**Exercise objective**:
Copy out the rows from the line containing "Task: Click green network file in ls output" through the line containing "Action: [241, 184]", keeping both of those lines, and leave the pictures out of your answer.

====== Dataset entries

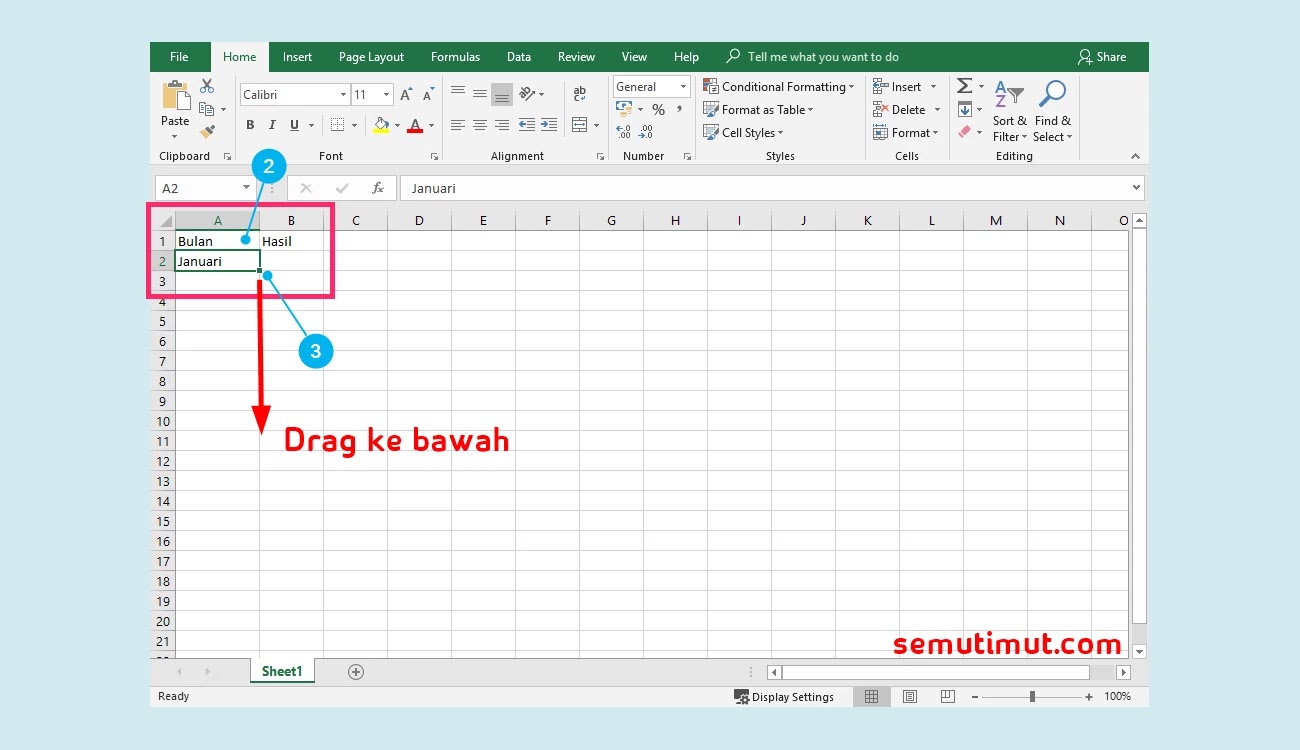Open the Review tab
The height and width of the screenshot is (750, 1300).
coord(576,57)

============
====== Dataset entries

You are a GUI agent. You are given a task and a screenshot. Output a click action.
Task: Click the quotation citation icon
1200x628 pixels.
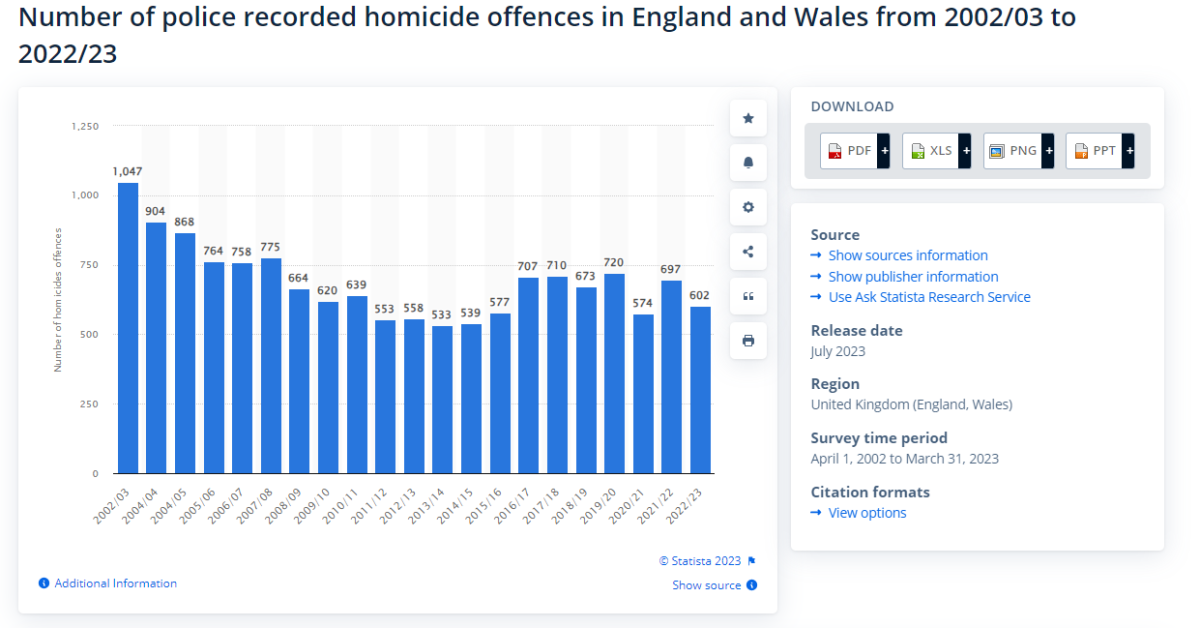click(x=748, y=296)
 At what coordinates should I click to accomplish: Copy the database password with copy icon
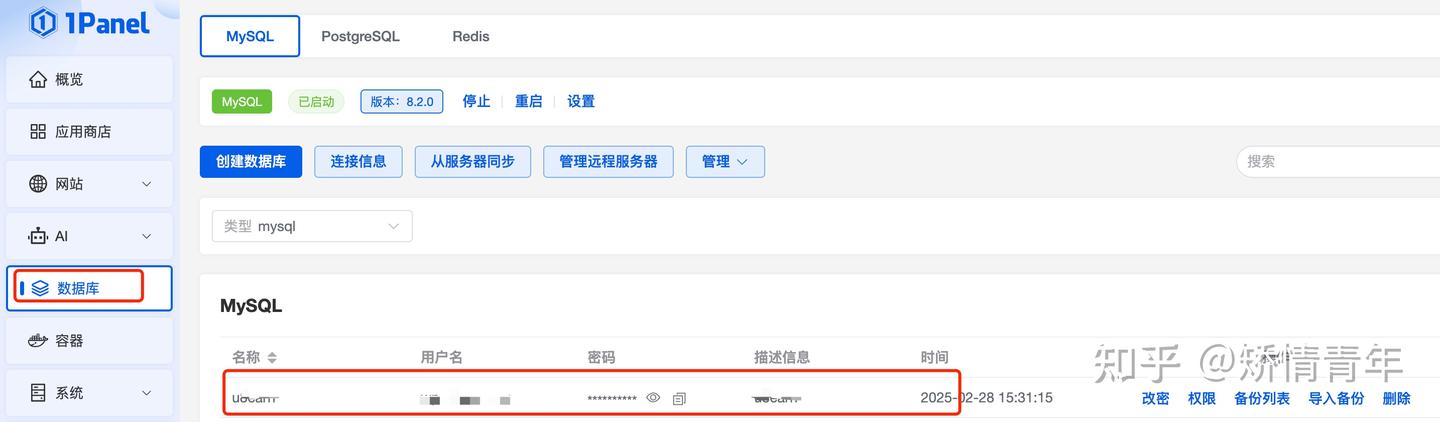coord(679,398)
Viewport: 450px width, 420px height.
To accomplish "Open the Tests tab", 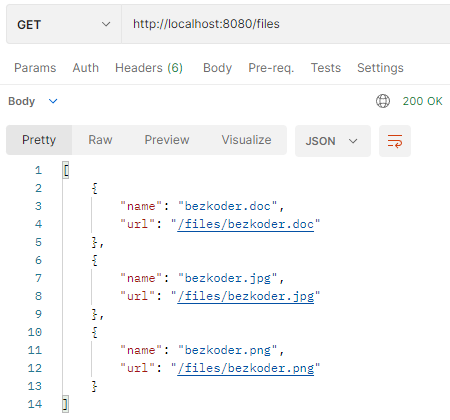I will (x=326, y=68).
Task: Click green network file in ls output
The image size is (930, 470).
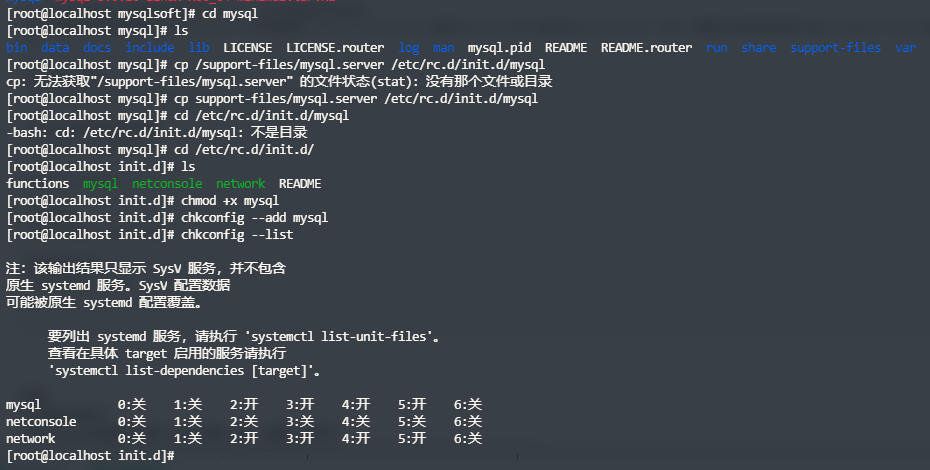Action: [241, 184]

============

**Full response**:
Task: Click green network file in ls output
The image size is (930, 470).
Action: [241, 184]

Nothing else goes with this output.